Stored records

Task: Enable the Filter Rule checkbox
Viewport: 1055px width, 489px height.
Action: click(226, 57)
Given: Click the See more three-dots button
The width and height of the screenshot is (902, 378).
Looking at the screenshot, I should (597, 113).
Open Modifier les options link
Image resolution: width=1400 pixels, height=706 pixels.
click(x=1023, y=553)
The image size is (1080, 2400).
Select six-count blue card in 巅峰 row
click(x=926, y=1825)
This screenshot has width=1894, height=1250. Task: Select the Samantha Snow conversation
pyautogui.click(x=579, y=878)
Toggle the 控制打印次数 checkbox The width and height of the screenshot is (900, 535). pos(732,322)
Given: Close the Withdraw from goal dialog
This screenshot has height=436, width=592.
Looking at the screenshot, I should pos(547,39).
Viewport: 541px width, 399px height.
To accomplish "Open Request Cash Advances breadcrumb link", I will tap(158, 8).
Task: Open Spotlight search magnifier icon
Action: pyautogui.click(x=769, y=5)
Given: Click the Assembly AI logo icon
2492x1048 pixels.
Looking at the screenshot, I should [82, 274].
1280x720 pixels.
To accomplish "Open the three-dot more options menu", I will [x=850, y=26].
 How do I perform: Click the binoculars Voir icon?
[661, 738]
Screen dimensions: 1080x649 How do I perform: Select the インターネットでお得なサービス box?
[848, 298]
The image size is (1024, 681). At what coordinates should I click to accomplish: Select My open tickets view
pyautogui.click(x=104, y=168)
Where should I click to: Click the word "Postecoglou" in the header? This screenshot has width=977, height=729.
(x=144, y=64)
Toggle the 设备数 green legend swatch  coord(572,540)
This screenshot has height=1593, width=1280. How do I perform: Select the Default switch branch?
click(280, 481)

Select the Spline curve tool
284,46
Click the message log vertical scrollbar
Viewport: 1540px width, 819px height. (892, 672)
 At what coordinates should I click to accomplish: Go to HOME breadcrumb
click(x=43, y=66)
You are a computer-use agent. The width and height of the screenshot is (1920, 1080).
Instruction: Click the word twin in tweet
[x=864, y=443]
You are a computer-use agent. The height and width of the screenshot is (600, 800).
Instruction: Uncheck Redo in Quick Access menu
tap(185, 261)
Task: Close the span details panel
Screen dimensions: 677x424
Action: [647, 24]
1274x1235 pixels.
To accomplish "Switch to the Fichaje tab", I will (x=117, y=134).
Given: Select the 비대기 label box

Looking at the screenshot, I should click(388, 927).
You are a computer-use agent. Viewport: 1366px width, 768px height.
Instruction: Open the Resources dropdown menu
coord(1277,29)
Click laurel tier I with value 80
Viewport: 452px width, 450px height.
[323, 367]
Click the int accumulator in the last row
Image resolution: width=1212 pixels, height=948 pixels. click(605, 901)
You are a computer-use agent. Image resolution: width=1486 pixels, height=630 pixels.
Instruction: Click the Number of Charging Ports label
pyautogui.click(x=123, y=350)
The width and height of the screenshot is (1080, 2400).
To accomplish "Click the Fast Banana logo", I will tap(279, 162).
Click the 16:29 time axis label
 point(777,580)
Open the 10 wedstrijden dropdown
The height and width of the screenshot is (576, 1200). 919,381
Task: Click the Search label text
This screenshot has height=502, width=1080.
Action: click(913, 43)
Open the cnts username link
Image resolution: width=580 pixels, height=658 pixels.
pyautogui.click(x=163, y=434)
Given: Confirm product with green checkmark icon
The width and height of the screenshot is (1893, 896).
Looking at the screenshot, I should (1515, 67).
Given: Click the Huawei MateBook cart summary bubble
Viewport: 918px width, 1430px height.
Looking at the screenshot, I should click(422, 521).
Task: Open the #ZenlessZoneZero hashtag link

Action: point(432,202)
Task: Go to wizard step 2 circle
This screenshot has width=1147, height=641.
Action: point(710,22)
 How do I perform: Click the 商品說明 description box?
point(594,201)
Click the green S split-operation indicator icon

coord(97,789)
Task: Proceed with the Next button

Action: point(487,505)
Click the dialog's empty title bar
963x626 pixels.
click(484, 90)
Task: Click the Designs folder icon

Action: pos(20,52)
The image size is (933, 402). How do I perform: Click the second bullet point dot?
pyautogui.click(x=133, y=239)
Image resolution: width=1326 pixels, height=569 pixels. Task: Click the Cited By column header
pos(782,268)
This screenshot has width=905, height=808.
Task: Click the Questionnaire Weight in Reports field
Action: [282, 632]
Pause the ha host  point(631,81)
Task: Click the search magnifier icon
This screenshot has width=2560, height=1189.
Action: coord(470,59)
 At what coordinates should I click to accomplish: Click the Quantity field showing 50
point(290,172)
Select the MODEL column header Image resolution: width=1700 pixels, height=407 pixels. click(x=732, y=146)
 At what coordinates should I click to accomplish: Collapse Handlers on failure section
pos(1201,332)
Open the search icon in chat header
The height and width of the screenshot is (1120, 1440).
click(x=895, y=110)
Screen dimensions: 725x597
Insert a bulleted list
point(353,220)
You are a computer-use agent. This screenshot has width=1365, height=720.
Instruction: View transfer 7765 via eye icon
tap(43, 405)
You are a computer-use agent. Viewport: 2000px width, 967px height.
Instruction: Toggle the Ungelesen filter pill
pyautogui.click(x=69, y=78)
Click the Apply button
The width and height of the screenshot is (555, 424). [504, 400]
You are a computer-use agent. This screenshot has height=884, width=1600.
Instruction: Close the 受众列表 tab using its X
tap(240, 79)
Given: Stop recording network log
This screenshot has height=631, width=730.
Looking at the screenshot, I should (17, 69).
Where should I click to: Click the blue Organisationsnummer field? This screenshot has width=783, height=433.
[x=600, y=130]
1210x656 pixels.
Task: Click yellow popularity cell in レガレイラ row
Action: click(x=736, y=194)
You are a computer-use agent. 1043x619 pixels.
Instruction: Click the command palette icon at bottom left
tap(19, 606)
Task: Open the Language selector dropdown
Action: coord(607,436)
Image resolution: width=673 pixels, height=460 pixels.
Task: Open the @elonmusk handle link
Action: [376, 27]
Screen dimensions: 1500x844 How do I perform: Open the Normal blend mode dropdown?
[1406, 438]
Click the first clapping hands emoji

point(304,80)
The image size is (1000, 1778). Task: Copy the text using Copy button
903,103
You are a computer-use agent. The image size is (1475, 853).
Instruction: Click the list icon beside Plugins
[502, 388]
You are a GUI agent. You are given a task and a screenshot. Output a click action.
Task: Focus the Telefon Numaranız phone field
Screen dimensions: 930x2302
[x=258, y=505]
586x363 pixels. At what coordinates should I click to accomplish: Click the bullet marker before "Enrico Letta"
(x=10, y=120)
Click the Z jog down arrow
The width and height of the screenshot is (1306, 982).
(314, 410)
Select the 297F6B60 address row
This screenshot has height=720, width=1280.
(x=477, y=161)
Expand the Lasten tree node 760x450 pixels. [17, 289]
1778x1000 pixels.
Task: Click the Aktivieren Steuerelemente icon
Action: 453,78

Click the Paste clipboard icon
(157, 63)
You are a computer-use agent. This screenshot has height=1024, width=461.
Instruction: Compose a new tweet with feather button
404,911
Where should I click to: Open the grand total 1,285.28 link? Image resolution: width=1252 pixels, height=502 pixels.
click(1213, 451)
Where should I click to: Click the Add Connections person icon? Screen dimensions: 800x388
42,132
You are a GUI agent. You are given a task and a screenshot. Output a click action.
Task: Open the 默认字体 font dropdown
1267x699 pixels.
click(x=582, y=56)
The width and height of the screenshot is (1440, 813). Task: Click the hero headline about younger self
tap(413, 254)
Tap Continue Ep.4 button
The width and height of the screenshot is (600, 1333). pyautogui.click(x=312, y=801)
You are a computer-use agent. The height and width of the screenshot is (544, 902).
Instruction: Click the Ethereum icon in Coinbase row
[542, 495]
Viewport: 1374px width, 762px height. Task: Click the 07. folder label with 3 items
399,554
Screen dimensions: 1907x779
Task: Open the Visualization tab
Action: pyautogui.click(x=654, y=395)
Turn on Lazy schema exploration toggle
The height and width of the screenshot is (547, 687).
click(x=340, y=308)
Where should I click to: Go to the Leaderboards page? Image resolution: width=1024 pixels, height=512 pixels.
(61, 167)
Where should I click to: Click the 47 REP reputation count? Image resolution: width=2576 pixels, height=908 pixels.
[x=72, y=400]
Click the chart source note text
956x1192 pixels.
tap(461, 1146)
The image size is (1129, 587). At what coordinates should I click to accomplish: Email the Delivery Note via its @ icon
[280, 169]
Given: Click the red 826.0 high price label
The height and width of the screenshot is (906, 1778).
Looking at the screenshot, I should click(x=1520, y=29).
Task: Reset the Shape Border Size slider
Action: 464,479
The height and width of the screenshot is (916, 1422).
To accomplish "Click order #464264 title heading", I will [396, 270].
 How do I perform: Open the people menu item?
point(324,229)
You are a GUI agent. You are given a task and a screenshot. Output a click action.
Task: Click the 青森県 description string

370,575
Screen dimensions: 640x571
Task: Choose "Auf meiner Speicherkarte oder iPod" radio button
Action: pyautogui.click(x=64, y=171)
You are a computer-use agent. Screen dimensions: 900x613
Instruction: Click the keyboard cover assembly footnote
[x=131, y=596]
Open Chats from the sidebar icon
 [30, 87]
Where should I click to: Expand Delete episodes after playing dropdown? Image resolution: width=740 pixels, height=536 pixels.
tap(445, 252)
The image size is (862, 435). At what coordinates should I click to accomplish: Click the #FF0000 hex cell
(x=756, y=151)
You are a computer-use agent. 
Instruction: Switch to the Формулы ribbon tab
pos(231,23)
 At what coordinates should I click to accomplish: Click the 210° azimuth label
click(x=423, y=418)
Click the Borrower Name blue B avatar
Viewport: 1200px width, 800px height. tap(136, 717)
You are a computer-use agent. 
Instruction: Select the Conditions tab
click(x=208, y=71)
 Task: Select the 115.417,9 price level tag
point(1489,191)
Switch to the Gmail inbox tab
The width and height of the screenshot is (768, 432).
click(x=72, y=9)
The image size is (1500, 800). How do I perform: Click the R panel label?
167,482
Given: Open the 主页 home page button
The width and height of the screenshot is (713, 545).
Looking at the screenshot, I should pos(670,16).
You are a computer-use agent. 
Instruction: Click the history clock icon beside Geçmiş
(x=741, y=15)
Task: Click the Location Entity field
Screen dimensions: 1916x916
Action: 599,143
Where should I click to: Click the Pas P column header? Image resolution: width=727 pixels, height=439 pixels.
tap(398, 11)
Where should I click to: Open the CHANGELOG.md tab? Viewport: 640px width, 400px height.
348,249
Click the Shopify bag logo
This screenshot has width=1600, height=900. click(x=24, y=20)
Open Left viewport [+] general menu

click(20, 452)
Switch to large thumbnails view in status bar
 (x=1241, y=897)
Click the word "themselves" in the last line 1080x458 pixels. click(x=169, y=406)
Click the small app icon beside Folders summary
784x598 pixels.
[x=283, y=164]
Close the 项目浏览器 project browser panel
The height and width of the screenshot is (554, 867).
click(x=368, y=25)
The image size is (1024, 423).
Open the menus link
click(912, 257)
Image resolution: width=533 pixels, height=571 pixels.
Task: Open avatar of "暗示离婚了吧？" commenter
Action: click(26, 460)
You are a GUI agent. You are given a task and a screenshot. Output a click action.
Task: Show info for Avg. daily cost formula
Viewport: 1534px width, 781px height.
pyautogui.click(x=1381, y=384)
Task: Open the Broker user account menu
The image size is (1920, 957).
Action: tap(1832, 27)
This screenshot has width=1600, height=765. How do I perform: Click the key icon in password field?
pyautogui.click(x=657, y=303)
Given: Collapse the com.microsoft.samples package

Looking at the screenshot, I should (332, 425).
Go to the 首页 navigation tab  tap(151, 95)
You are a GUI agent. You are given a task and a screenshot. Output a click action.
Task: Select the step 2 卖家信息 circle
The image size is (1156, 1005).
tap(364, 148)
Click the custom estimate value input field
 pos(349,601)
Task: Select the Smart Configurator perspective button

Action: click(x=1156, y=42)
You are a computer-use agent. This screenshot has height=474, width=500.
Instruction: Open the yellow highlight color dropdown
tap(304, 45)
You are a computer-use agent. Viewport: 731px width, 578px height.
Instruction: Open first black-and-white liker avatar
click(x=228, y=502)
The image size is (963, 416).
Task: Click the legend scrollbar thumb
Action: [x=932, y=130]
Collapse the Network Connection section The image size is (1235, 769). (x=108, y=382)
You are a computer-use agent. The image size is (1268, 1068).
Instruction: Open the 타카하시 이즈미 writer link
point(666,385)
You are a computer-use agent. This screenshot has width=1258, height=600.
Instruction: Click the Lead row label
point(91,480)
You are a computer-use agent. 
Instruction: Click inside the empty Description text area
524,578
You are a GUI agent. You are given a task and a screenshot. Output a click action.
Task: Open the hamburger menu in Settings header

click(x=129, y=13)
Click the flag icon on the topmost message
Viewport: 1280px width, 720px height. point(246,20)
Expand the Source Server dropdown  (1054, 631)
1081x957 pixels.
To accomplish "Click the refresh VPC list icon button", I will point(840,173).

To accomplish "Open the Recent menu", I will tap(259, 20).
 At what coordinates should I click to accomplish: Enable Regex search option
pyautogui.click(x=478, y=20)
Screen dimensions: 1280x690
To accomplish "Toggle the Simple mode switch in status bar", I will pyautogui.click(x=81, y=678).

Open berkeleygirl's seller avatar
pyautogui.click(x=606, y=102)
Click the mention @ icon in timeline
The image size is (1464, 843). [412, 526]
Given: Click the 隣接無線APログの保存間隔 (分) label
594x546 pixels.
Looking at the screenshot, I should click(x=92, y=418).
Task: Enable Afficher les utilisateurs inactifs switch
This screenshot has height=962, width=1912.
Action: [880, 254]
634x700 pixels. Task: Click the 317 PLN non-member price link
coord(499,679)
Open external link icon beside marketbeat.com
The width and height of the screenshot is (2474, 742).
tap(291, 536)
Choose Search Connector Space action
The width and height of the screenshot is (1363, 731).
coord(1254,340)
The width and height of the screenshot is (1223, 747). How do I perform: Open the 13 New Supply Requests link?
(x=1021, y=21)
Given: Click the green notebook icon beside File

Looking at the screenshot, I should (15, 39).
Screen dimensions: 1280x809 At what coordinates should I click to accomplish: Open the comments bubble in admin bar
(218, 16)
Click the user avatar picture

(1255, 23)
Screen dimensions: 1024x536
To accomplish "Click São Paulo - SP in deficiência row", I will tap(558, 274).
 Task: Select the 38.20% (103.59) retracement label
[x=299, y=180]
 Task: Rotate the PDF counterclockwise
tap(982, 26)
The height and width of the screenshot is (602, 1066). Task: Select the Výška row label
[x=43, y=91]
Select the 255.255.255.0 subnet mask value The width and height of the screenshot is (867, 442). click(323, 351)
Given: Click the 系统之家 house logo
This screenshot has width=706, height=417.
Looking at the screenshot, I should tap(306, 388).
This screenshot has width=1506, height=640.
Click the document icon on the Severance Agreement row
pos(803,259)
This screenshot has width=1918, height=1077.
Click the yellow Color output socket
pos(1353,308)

§ Your assignment: Lines containing the word "summary" are to be tallied across the entries above; give only the resulting count.

§ Response area: 2